Affiliation:
1. University of Sherbrooke
2. McMaster University
3. Canadian Longitudinal Study on Aging
4. Western University
5. McGill University
6. Dalhousie University
7. University of Toronto
Abstract
Abstract
Purpose
The mapping of drug and natural health product (NHP) data to standardized terminologies is central to its analysis. This study aimed to develop an efficient data collection and curation process for all drug and NHP used by Canadian Longitudinal Study on Aging (CLSA) participants.
Methods
The 3-step sequential data collection and curation process consisted of: 1) mapping drug inputs to the Health Canada Drug Product Database (DPD), 2) algorithm-recoding of unmapped drug and NHP inputs, and 3) manual recoding. A gold standard manually recoded input was established by two pharmacy technicians. The proportion of algorithm-correctly recoded inputs was calculated as the number of algorithm-correctly recoded inputs, based on the gold standard, divided by the number of algorithm-recoded inputs.
Results
Among the 30,097 CLSA Comprehensive cohort participants, 26,000 (86.4%) were using a drug or a NHP with a mean of 5.3 (SD 3.8) inputs per participant-user for a total of 137,366 inputs.
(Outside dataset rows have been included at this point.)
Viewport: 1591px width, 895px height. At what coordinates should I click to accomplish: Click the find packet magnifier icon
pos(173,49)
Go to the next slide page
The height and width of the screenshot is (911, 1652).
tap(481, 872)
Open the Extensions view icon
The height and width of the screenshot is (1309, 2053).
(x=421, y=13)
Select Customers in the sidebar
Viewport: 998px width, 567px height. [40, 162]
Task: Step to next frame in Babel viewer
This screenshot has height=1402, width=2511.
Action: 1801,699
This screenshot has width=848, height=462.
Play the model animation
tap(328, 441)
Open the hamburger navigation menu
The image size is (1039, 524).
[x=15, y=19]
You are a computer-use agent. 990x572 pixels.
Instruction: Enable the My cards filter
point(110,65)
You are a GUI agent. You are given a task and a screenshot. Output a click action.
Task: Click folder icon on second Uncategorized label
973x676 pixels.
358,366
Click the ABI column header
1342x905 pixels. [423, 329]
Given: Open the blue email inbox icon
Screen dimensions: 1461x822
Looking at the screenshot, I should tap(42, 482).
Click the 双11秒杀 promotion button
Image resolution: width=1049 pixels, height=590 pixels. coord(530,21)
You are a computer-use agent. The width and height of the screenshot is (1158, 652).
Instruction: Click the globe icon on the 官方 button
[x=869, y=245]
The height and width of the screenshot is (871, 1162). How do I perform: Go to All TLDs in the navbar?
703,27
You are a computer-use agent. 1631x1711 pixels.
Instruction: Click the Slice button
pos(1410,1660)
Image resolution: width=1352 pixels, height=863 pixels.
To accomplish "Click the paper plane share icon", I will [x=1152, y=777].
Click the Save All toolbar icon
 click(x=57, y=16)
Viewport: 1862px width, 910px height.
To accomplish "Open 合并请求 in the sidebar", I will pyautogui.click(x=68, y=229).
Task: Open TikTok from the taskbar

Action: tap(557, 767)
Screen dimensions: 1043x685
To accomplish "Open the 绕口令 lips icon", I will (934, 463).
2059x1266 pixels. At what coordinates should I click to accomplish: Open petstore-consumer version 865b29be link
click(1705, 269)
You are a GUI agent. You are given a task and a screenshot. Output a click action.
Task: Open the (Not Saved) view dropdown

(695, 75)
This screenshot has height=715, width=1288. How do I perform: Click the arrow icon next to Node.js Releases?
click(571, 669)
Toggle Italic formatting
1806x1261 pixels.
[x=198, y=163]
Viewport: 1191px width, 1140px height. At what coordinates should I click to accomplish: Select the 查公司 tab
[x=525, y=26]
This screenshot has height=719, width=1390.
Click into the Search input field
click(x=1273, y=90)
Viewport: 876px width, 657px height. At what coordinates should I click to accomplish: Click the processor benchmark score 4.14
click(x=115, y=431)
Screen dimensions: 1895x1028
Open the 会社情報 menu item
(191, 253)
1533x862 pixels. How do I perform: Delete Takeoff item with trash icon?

Of those inputs, 70,177 (51.1%) were mapped to the Health Canada DPD, 20,729 (15.1%) were recoded by algorithms and 44,108 (32.1%) were manually recoded. In a validation sample (n = 1407 inputs), the Direct algorithm correctly classified 99.4% of drug and 99.5% of NHP inputs for which a gold standard could be established. In another validation sample of 329 manually recoded free-text inputs, consensus was reached by 2 recoders for 89.7% of drug and 74.8% of NHP inputs.
Conclusion
We developed an efficient 3-step process for drug and NHP data collection and curation for use in a longitudinal cohort.